Back in the 1980s, the incomparable Vincent Price guest hosted a television show, in which he introduced the viewers at home to a new Sherlock Holmes episode, starring Jeremy Brett as the maverick detective from Baker Street, and closed the hour with a final thought – which are minor gems and usually very insightful. It's also a delight to hear him cite Ellery Queen as a source when introducing Silver Blaze as one of the finest sports detective yarn ever written. They can be found scattered all over YouTube, but here you can have a peek at his opening and closing statements regarding a personal favorite of mine, The Adventure of the Musgrave Ritual. Take note of the brilliant, second part of the video! 

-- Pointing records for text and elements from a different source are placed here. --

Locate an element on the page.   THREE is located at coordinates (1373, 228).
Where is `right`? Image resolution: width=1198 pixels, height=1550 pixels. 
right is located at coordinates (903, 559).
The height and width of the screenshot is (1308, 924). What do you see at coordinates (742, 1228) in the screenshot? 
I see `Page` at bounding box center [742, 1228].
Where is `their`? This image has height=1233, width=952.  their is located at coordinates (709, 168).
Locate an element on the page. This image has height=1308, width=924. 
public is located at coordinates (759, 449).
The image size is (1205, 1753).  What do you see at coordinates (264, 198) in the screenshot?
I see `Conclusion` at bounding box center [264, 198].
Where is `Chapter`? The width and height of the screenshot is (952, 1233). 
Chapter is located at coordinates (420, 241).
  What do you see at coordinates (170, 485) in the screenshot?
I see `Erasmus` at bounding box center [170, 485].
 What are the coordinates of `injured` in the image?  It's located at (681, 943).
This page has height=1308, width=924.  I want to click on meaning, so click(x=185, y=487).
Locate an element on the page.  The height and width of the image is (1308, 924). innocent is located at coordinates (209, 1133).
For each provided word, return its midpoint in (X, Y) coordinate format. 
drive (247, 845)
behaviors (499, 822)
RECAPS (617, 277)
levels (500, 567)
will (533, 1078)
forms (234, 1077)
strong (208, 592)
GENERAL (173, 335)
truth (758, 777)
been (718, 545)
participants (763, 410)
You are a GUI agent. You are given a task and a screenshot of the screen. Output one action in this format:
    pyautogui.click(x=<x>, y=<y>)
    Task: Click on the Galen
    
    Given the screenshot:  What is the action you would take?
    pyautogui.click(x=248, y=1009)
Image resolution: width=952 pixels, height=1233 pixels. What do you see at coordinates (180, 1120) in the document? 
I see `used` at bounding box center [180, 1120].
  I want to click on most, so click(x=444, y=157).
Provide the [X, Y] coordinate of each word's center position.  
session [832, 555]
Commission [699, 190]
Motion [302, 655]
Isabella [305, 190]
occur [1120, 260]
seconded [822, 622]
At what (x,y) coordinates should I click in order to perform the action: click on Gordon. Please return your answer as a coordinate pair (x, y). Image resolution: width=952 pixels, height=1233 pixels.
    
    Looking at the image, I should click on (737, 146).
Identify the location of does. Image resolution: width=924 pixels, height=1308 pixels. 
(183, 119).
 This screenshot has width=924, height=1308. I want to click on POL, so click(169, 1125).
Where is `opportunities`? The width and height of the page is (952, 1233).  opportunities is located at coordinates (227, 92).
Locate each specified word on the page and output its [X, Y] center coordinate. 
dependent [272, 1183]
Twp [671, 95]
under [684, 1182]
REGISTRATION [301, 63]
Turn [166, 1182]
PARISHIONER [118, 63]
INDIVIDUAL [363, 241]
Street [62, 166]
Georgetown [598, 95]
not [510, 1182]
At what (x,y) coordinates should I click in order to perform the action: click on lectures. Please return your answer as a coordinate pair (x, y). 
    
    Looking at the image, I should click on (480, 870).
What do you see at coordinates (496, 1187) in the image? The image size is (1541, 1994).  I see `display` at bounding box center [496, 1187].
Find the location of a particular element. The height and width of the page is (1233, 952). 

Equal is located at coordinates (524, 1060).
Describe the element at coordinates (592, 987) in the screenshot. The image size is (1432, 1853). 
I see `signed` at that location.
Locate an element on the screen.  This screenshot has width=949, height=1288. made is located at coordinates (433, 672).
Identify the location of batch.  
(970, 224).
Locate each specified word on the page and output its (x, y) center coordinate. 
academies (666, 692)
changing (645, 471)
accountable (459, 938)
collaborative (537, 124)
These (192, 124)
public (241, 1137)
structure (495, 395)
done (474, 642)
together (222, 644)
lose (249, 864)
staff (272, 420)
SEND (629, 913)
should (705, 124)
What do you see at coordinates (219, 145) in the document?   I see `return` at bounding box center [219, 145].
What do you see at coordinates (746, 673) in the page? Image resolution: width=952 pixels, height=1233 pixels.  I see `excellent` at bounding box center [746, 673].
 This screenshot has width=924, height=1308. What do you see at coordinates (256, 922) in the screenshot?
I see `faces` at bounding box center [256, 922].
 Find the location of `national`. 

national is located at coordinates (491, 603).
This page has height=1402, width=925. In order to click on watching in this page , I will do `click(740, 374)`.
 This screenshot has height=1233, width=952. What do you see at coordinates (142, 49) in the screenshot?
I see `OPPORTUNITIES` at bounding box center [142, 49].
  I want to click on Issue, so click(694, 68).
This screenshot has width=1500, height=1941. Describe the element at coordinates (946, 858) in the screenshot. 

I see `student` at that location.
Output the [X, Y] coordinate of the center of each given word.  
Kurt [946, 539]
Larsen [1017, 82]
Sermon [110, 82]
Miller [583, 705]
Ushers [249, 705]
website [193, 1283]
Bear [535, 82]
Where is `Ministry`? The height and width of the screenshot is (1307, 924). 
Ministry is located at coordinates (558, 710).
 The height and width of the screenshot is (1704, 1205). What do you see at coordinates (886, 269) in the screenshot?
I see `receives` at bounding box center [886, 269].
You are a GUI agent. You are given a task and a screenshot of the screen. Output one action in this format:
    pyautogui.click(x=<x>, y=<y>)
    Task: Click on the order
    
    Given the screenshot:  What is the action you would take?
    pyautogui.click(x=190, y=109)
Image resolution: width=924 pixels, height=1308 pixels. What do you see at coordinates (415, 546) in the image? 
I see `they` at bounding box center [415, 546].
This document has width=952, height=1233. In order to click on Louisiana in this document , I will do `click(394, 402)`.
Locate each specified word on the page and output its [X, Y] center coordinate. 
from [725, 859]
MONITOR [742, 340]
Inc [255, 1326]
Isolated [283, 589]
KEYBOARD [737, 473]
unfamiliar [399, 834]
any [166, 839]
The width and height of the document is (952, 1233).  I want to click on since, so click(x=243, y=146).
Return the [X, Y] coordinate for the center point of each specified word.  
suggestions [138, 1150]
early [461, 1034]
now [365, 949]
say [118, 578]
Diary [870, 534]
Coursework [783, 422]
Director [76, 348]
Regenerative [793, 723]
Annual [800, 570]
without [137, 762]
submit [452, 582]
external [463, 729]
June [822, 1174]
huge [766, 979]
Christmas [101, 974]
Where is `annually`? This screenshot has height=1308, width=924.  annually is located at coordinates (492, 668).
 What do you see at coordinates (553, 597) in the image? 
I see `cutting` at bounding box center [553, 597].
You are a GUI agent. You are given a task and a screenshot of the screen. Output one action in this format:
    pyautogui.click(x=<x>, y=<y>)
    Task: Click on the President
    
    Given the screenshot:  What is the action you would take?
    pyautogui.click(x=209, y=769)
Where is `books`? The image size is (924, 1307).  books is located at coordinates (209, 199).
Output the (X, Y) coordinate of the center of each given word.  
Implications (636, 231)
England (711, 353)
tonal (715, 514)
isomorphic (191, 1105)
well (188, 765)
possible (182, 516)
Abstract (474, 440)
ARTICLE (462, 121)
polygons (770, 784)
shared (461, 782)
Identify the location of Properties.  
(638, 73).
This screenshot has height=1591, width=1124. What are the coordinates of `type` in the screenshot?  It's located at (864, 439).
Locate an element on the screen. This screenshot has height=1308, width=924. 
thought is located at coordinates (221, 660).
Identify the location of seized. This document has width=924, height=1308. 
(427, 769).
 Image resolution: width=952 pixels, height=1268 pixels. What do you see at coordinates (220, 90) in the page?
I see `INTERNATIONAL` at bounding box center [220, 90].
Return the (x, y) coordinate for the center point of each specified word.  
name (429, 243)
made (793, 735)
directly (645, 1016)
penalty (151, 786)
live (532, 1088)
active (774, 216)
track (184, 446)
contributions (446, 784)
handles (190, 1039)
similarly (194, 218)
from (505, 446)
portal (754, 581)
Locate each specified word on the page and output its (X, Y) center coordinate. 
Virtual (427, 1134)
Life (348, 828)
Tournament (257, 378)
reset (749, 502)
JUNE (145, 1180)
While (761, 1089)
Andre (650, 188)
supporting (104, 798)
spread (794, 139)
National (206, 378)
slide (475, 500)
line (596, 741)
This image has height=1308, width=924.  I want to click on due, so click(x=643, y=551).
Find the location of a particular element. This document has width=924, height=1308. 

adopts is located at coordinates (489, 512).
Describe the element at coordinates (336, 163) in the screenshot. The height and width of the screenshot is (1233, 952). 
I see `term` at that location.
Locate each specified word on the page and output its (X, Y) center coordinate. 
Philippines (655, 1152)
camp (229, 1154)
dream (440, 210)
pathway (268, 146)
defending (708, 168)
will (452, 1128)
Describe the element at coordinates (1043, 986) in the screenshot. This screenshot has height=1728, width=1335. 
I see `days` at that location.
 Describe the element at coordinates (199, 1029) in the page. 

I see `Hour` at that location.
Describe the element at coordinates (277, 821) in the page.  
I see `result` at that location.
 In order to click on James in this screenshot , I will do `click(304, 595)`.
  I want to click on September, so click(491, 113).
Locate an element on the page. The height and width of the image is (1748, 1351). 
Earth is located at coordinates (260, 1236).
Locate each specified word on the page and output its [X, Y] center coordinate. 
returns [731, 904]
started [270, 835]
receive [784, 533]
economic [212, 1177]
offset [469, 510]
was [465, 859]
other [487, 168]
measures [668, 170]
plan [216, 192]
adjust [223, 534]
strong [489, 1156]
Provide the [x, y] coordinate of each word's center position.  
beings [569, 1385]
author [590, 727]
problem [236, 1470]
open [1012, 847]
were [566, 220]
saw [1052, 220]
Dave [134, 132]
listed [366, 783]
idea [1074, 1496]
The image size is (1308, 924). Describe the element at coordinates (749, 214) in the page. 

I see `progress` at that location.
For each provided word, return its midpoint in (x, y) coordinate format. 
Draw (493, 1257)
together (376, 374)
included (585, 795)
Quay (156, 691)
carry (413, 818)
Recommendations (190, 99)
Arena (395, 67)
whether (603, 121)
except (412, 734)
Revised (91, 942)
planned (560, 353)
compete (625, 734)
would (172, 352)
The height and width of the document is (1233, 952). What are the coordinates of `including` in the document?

  1. I've been fascinated in recent years to see these introductions. When the episodes were originally broadcast in Britain they were simply shown without comment. They had a good prime-time slot, and nice write-ups in the newspapers, but they were not seen as being different from any other popular programmes on TV at the time.

    The Price intros are lovely, but did treating the shows in this reverential manner have an influence on the way that audiences responded? In the UK a lot of people who wouldn't normally have been fans of the genre were drawn to it because they came across the show and loved it. I wonder if the evening dress, and well stuffed leather armchair approach put off some viewers. I don't really have any strong feelings about this, but I would be interested to hear what everyone else thinks.

  2. The combination Vincent Price + Baker Street will always add up to this in my head.

  3. Ho-Ling, I was actually planning to take a look at that film...

    Thanks for the find! Vincent Price is just wonderful.

  4. @Sexton Blake

    Naturally, I've never seen the original broadcasts, but I doubt they had a negative impact, if any, on casual viewers and were a neat little extra for devoted fans – and who could possibly object to Vincent Price eruditely talking about Sherlock Holmes? The stuffy armchair, rundown décor and dress also seems to be his natural habitat. :)


    Price voicing Ratigan is the best part of that movie, and there's a interview floating on YouTube in which he proudly shows off a statuette of the character – a present he received from the people at Disney.

  5. MYSTERY! was a public TV show in the US. There's a big difference between public TV and commercial TV over here. When this was first aired in the early 1980s there was still a reverence for anything that was televised literature. In fact MYSTERY! was basically a Masterpiece Theater spin-off, The entire show was modeled on Masterpiece Theater which is why there are informative intros and epilogues at the end. Alistair Cooke, the host of Masterpiece Theater, sat in a comfy armchair and gave interesting literary and historical tidbits about the author and the book each week just as Price does with these mystery stories and novels. It was expected, in a way, if you did an anthology series of adapted works of fiction to have this kind of format on public TV. Masterpiece Theater is an iconic American program and so many other shows borrowed its format. It's been lampooned hundreds of times on American TV comedy shows, too, for its reverent approach to televising dramatized literature.

    I've never heard Vincent Price sing. That was great! I've heard him rap, of course, on "Thriller" but that's not the same. He can carry a tune a little better than Rex Harrison. THE GREAT MOUSE DETECTIVE may contain his only singing performance. Thanks for that clip, Ho-Ling.